Bıttı translate French
28 parallel translation
Soruşturma bıttı. Yakalandılar.
L'enquête est finie.
Hayır. Ama eğer benim zıttım olan... kişilerden etkileniyorsa... ben ona yönelirken o bana yönelmiyorsa... ve aşkıma duyduğum inanç yıkılırsa... o halde onu sevmeyi bırakırım.
Non, mais si elle est fondamentalement attirée par des gens qui sont le contraire exact de moi, si elle n'est pas cette fille que je croyais faite pour moi, comme je me crois fait pour elle,
Çünkü bunda sapıttık mı tiyatronun özünden ayrılmış oluruz. Başlangıçta olduğu gibi bugünde tiyatronun amacı bir anlamda doğaya ayna tutmaktır. Erdeme kendi yüzünü, kusura camdaki hayalini ve tümüyle çağın toplumuna kendi biçim ve kalıbını göstermektir.
Car toute exagération s'écarte du propos du théâtre, dont l'objet a toujours été et demeure de tendre un miroir à la nature, de montrer à la vertu et au mépris leur propre image et à la société de ce temps,
Dikkatini iyi dağıttın, B.!
- Belle diversion!
Sana, anneme ve herkese bakıyorum da, hepiniz bıcıttırmışsınız.
Toi, maman, tous les gens que je vois sont tout tournebouclés.
- B'lik bir kağıttı.
- Ça valait B.
Moskova'da John'u aptal yerine koydular orada rehinelerin serbest bırakılmasıyla ilgilenen eski bir KGB'li yoktu kendini FSB'nin bir binbaşısı olarak tanıttı...
Ils avaient raconté des tas de conneries à John à Moscou. Il n'y avait aucun gros bonnet ex KGB qui échange les otages. Le gars me dit qu'il était un officier du FSB.
Silahları A.B.D hükümeti adına dağıttığını söyledin.
Mais ça n'a aucun sens!
Kendinizi belirli aralıklar bırakarak dağıttınız.
Vous vous êtes répartis à intervalles réguliers.
Amcam öldü ve bana yirmi bin pound bıraktı ama... ama çoğunu dağıttım.
Mon oncle est mort et m'a laissé vingt milles livres.. Mais j'en ai donné déjà la plupart!
Bu yüzden dün tamponu bırakmak zorunda kaldım ; gerçekten çok acıttı.
Alors hier, j'ai dû lâcher le pare-chocs parce que ça faisait trop mal.
Pekala, bu... Bu, "beni yalnız bırak" ın tam zıttı.
Et ça, c'est... exactement le contraire de me laisser seule.
Ayrıca Büro'nun her yerine dağıttığın... 50 sayfalık önerinin de hoşuna gideceğini düşündük.
On pensait aussi qu'il aimerait la proposition que vous soumettez à tout le F.B.I.
Canımızı acıttı ama bunun üstesinden geldik ve bunu geride bıraktık.
On a souffert, mais on y a survécu. Maintenant, c'est fini.
A, filmi iptal ederiz, B, verdiği zarar için onu dava ederiz ve C, yanlış tanıttığın için seni dava ederiz.
A ) On arrete le film. B ) On l'attaque pour tous les préjudices.

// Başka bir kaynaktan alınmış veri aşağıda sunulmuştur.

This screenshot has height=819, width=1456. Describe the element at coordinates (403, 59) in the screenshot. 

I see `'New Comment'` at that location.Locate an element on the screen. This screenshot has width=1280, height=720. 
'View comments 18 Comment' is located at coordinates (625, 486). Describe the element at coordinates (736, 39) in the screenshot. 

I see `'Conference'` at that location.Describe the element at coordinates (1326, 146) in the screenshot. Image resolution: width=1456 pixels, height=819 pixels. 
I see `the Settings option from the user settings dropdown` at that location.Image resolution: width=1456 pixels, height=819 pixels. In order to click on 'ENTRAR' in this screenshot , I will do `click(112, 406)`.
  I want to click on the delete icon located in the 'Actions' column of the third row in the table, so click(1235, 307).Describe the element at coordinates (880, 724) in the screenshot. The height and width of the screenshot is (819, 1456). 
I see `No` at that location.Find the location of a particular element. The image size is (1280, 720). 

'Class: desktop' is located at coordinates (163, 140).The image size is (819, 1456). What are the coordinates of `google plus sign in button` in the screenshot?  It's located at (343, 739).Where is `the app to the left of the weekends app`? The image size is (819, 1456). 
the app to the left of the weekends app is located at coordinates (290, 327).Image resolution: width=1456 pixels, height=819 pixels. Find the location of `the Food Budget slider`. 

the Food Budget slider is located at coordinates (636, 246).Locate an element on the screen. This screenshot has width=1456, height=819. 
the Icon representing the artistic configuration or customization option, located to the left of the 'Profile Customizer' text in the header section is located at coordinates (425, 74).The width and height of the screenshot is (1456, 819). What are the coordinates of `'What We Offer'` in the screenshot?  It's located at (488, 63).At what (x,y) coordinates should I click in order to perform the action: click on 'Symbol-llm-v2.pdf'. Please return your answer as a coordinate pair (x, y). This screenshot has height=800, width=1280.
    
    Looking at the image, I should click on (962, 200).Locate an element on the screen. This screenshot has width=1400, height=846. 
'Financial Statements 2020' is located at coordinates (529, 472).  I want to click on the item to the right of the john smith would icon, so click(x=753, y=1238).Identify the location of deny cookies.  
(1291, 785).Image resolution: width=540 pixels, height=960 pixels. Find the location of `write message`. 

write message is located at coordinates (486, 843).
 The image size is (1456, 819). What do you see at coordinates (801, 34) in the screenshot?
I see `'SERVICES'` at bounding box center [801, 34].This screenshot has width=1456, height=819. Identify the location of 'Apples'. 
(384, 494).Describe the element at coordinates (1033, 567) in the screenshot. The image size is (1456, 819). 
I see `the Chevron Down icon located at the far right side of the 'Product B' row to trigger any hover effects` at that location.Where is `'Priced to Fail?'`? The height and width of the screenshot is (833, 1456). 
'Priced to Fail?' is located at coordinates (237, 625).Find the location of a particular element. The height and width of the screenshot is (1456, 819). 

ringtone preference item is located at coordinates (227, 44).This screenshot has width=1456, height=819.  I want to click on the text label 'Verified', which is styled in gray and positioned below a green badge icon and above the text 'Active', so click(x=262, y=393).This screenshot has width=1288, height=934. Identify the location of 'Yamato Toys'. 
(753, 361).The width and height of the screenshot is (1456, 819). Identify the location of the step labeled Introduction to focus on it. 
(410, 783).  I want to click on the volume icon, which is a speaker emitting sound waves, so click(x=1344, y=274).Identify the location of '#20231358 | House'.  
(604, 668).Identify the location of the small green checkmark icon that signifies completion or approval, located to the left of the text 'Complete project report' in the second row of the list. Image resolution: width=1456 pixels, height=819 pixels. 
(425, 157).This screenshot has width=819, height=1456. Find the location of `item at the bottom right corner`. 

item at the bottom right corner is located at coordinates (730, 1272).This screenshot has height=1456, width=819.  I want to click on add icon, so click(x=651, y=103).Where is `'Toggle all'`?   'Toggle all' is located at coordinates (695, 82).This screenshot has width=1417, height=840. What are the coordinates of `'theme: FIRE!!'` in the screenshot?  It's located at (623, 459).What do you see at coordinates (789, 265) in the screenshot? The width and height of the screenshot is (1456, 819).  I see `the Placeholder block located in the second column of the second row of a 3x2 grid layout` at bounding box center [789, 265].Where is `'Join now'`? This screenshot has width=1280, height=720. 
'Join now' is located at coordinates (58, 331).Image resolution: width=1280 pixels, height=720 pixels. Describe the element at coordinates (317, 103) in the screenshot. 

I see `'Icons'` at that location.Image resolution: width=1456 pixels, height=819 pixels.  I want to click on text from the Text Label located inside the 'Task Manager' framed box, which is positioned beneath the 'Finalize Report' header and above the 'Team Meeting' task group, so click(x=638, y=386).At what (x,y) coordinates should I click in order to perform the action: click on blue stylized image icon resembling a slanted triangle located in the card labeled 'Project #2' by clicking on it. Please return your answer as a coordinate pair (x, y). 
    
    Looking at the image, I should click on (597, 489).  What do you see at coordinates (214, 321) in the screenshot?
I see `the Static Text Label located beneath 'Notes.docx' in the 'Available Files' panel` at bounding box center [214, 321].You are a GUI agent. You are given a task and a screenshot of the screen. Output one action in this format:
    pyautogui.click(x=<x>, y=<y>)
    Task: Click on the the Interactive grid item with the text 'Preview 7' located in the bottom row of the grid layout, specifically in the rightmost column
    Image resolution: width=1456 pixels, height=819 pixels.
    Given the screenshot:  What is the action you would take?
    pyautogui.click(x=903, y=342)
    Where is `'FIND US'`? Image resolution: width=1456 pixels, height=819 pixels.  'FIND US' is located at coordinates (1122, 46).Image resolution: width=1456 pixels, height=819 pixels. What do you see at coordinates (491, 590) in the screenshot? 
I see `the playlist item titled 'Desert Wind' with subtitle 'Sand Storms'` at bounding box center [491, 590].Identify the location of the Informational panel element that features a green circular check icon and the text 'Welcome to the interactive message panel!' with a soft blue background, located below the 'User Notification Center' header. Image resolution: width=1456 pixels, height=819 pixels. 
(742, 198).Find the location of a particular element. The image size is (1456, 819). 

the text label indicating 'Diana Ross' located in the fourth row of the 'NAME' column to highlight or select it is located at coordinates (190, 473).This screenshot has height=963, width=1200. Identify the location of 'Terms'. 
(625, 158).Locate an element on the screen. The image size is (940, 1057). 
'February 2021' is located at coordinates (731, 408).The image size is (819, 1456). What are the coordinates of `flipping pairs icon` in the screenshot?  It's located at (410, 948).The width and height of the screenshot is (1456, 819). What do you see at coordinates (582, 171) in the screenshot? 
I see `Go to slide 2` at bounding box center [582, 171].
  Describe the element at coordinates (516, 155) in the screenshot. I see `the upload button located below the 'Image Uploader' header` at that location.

C ) On t'attaque, toi, pour déclaration trompeuse.
Biliyor musun, iç savaştan sonra B.D. hükümetinin yeni özgür olmuş siyahları ağır ve evcil tutmak için şeker hastalığı hakkında... Öyle. ... yanlış bilgi dağıttığıyla ilgili bir komplo teorisi var.
Il y a une théorie qui dit qu'après la Guerre de Sécession, le gouvernement fit circuler de fausses infos sur le diabète... pour que les esclaves émancipés restent dociles.
Vuruldum, bıçaklandım, ama bu gerçekten acıttı.
Mais ça, ça fait mal.
Hayır, bir tüttürme ritüelinde av bıçağıyla kazıttım.
Il a été ôté au couteau de chasse lors d'une cérémonie rituelle.
İki milyar hediye dağıttık ve karda tek bir ayak izi bırakmadık.
Deux milliards d'articles livrés sans une seule empreinte.
Peki. Steve gibi adamlara artık güvenmiyorum çünkü Steve'e benzemeyen veya onun tamamen zıttı olan kişiler beni hep yüzüstü bıraktı.
Tu détestes les mecs comme moi parce que les autres, ceux qui sont complètement différents de moi t'ont toujours laissée tomber.
Tara, Julian'ın arabasına not bırakınca, tam anlamıyla fıttırdım.
Mais Tara a laissé ce billet sur la voiture de Julian et j'ai craqué. Nathan a disparu.
The / b / board, kesinlikle facebook'un tam zıttı.
Le forum / b /, c'est l'exact opposé de Facebook.
Uzaylılar onu dağıttı, ama bunu onların yanına bırakmayacağım.
Les aliens l'ont transformé, mais on ne va pas les laisser faire ça.
Fena acıttı cidden çünkü gerçek bıyıktı.
Ça a fait super mal, c'était ma vraie moustache.
Şok tabancasının acıttığını biliyorum ama bana başka seçenek bırakmadın.
mais tu ne m'as pas laissé le choix.
İşi bıraktıktan sonra iyice azıttı ve kokain parası için bana şantaj yapmaya başladı.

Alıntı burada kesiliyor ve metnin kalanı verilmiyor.